Arms: Azure two barrulets wavy Gules fimbriated Or alternate with a cross fleury between two Catherine wheels in pale of the last.
Motto: Adimple Ea Quae Desunt (Complete That Which is Lacking)
The shield is inspired by the arms of St. Francis de Sales, patron of the city of Columbus, Ohio, in which the armiger was born and raised. The central charge on the shield is the Cross, a symbol of the armiger’s faith and focus on Christ in all that he does. The arms of this particular Cross (called a cross flory) each terminate in a fleur-de-lis, a stylized lily often used as a symbol of the Virgin Mary and Saint Joseph. In addition, the fleur-de-lis represents the armiger’s patron, St. Jean Marie Baptiste Vianney, and the Holy Trinity. The Cross flory also appears on the Dominican order’s arms, whose friars staffed the armiger’s childhood parish and greatly influenced him. At the top and bottom of the shield, wheels, specifically spiked “Catherine wheels” allude to the armiger’s surname, Carter.

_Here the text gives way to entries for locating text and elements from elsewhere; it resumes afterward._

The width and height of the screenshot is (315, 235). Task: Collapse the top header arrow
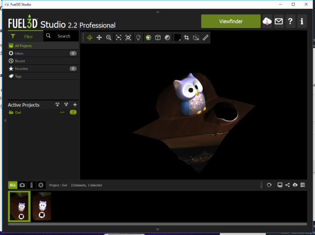(158, 11)
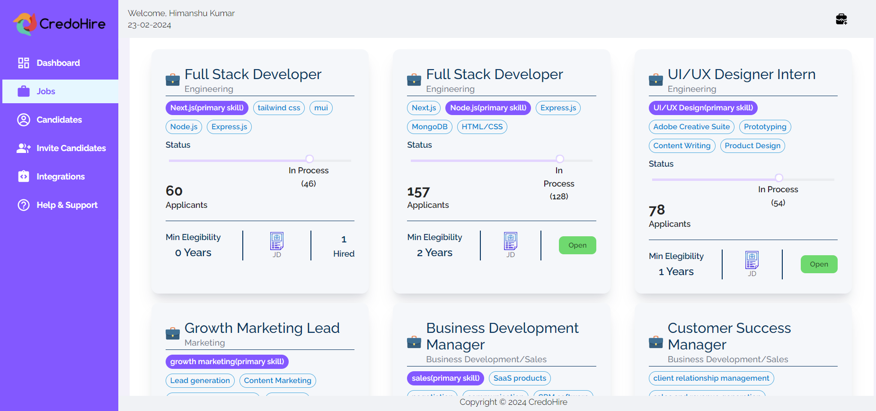
Task: Select Integrations in the sidebar
Action: click(61, 177)
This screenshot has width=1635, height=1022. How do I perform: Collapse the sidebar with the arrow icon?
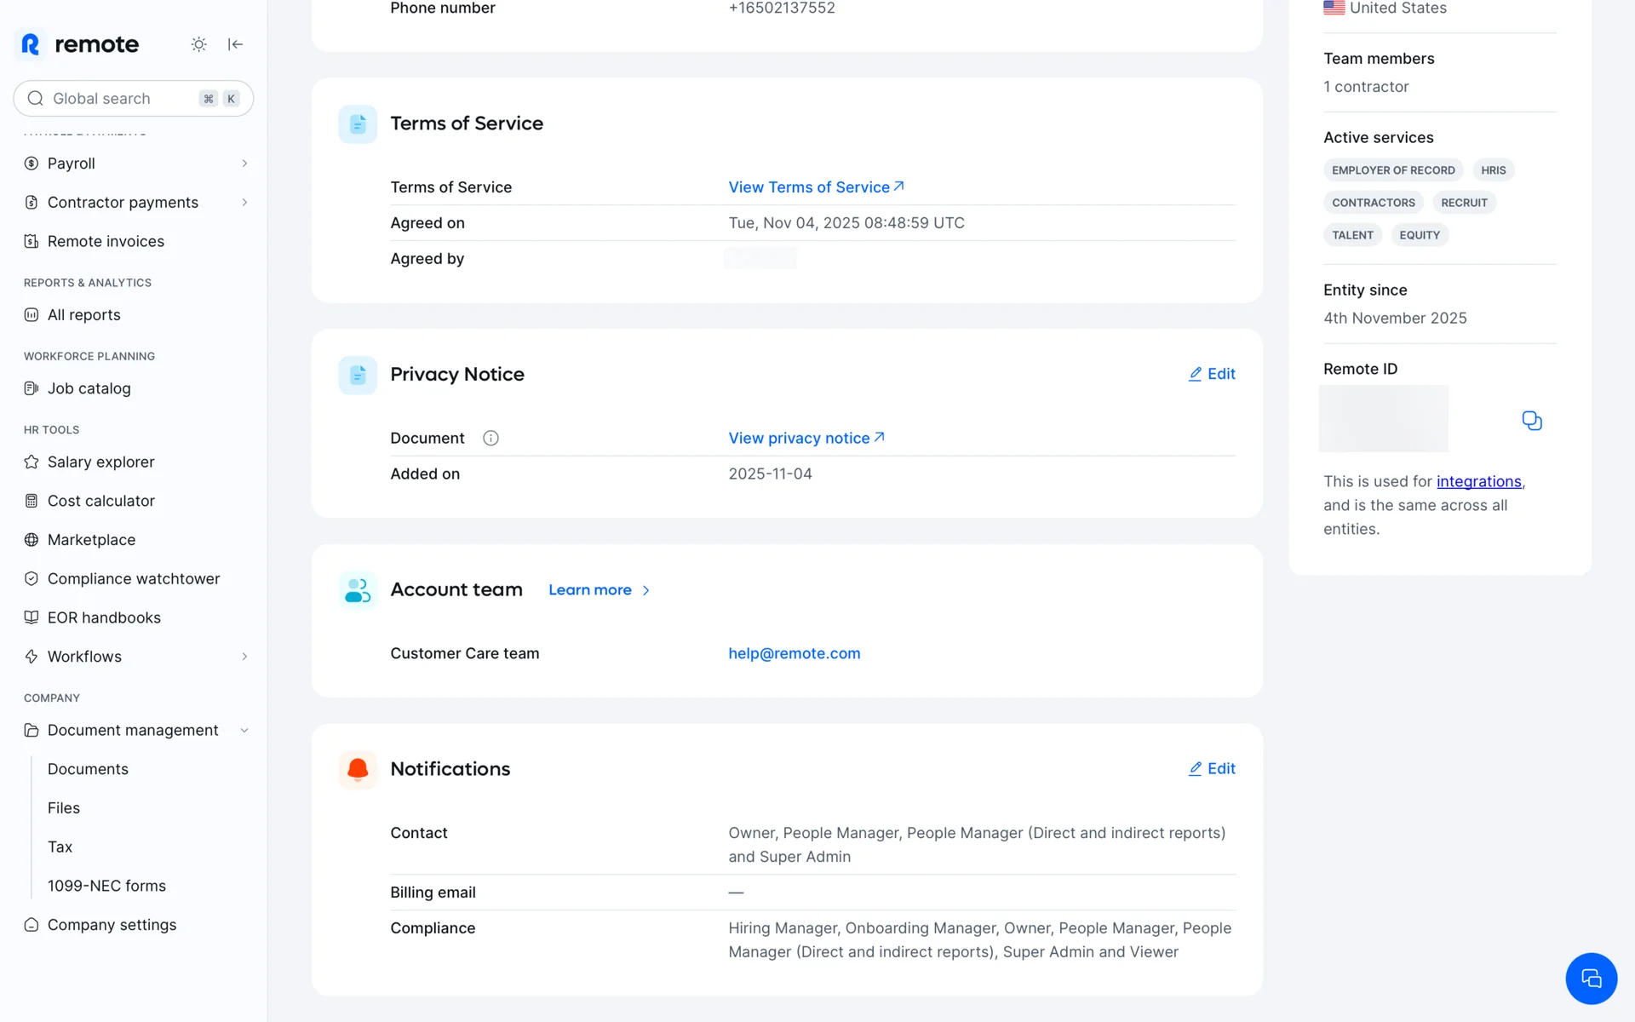[236, 44]
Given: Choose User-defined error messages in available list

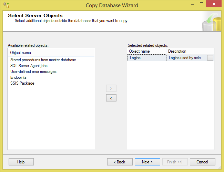Looking at the screenshot, I should click(33, 72).
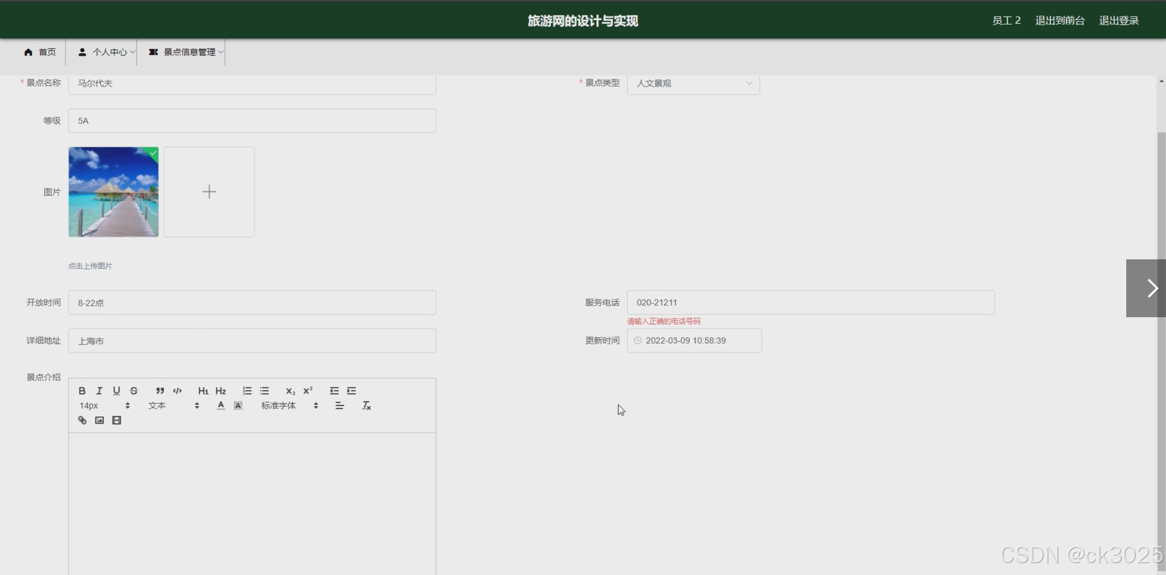Open the 个人中心 menu

[x=105, y=52]
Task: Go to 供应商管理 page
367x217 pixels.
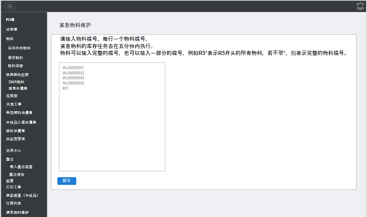Action: 15,139
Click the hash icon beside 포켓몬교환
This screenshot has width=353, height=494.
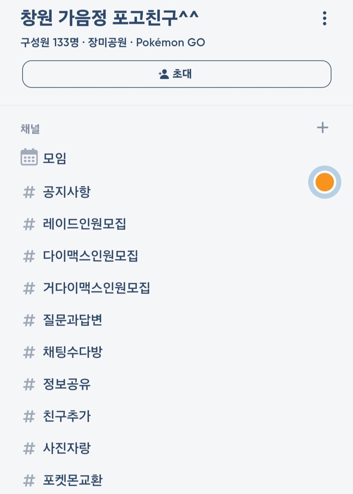pos(29,480)

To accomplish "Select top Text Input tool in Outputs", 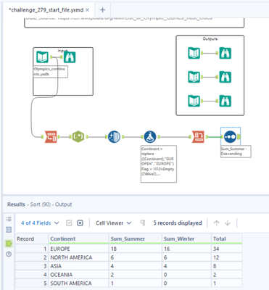I will 194,53.
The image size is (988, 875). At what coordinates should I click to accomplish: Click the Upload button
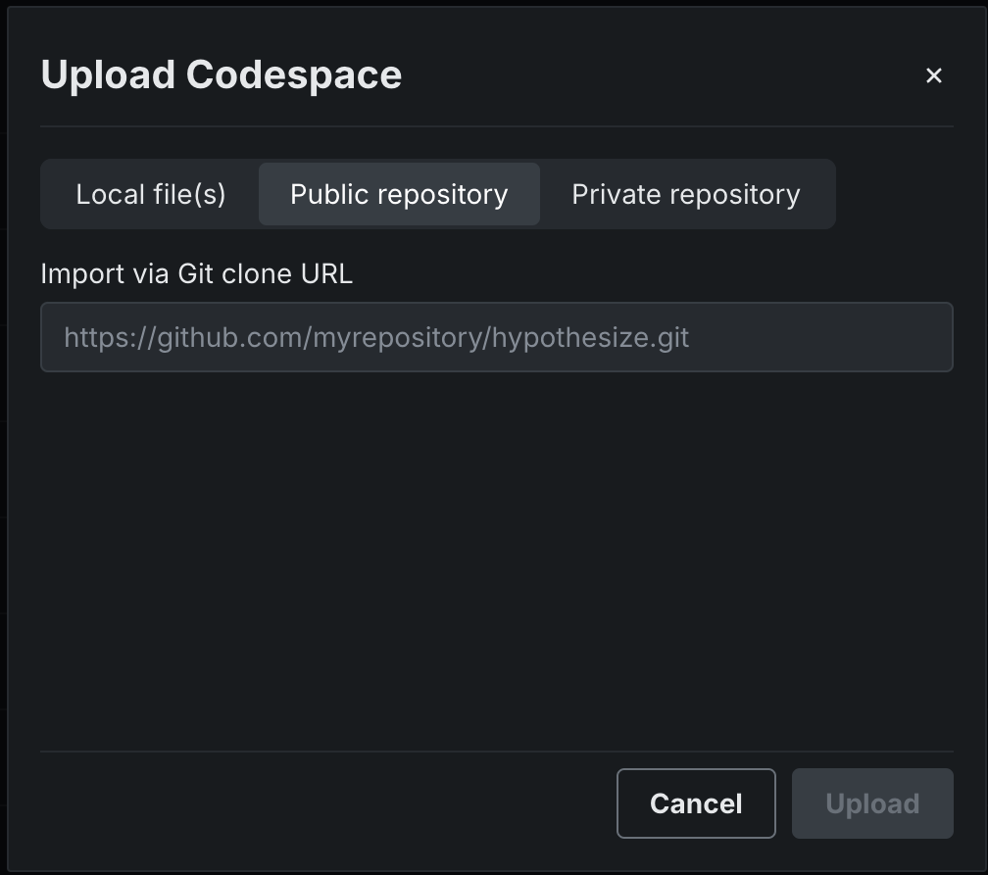[872, 803]
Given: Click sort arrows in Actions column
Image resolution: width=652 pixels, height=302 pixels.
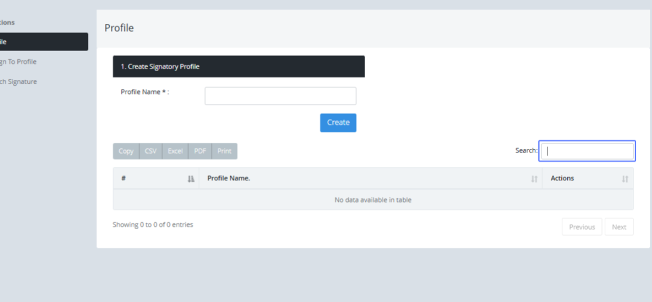Looking at the screenshot, I should click(625, 179).
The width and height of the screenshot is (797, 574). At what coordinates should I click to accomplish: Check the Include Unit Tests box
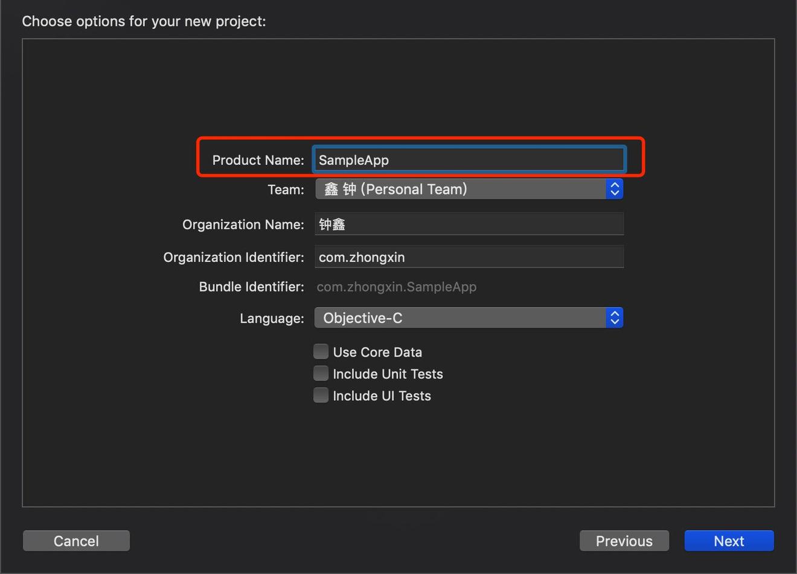[x=321, y=374]
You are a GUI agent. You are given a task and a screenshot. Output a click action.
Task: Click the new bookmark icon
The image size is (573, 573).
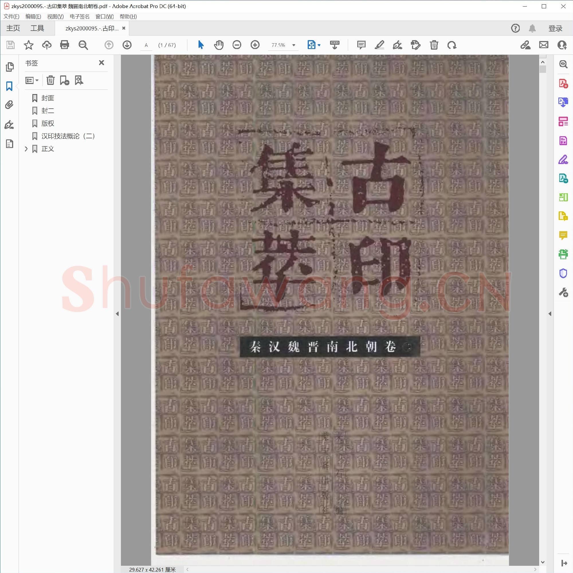[x=64, y=80]
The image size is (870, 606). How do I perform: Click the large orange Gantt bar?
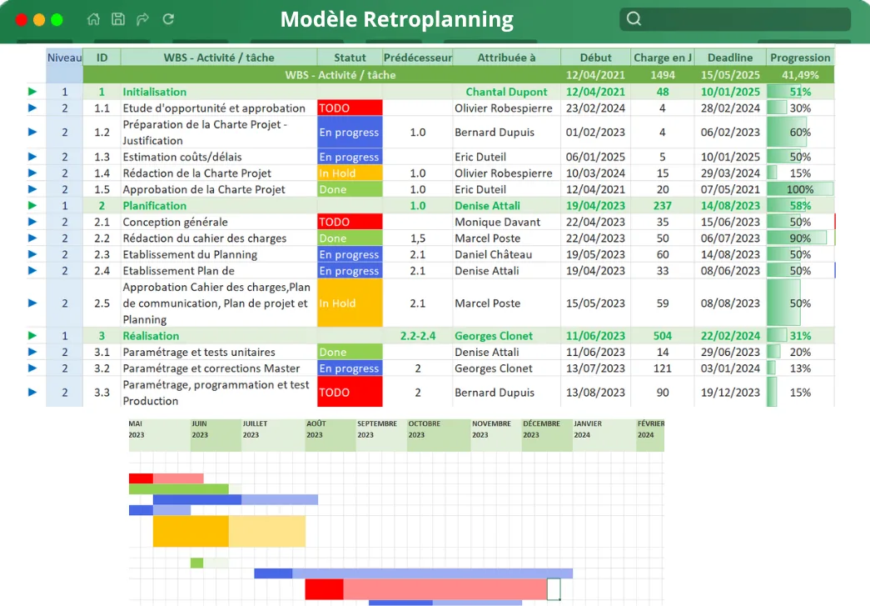191,531
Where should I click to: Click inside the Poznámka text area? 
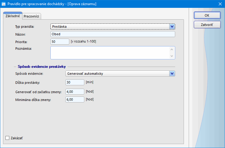point(110,53)
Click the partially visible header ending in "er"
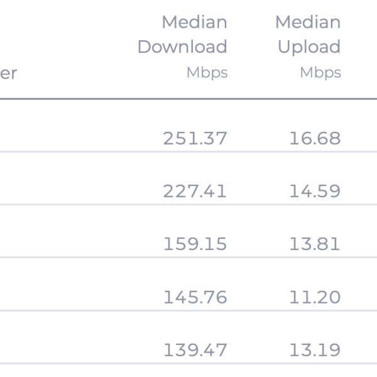 [x=9, y=73]
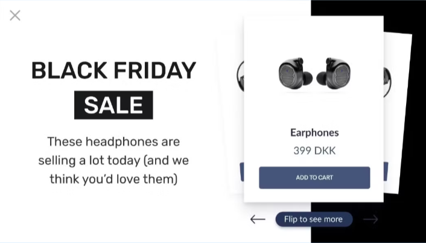426x243 pixels.
Task: Click the black SALE badge
Action: click(113, 105)
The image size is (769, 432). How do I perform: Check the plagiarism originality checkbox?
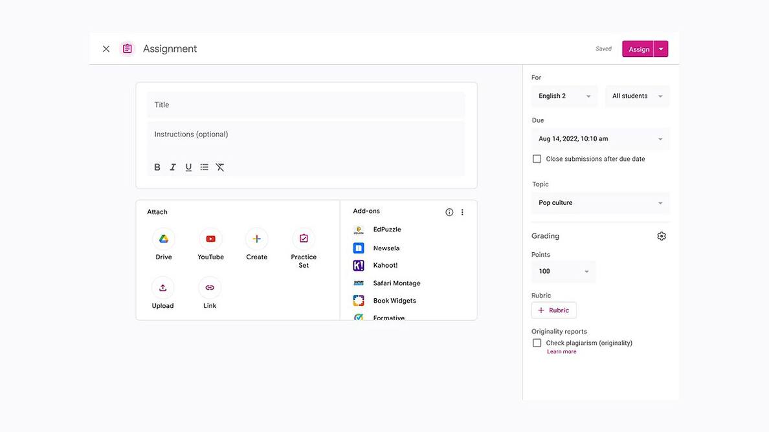click(x=537, y=343)
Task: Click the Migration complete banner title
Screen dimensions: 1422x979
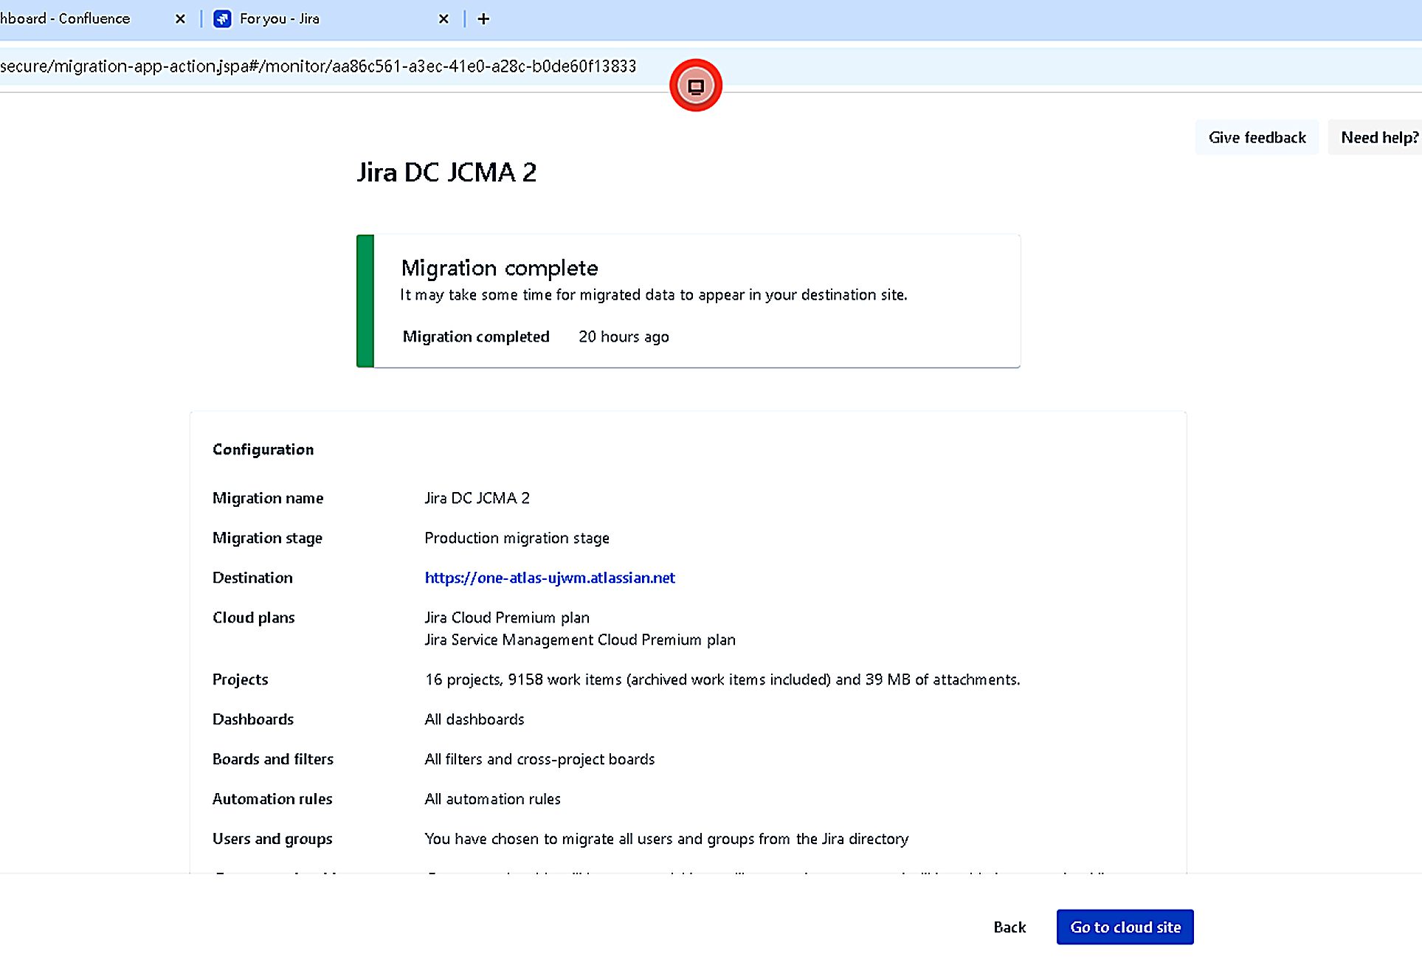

On a scroll below the shield appears the armiger’s motto, “Adimple Ea Quae Desunt.” This line, “Complete That Which is Lacking,” is from Colossians 1:24 in which St. Paul is telling the people of Colossae, “Now I rejoice in my sufferings for your sake, and in my flesh I am filling up what is lacking in the afflictions of Christ on behalf of His body, which is the Church.” Thus, it is a reminder to the armiger to complete what is lacking in Christ’s afflictions by joining his sufferings thereto and a plea to God to fulfill in the armiger what is lacking.
21st September 2020: The International Register of Arms, Registration No. 0570 (Vol.4).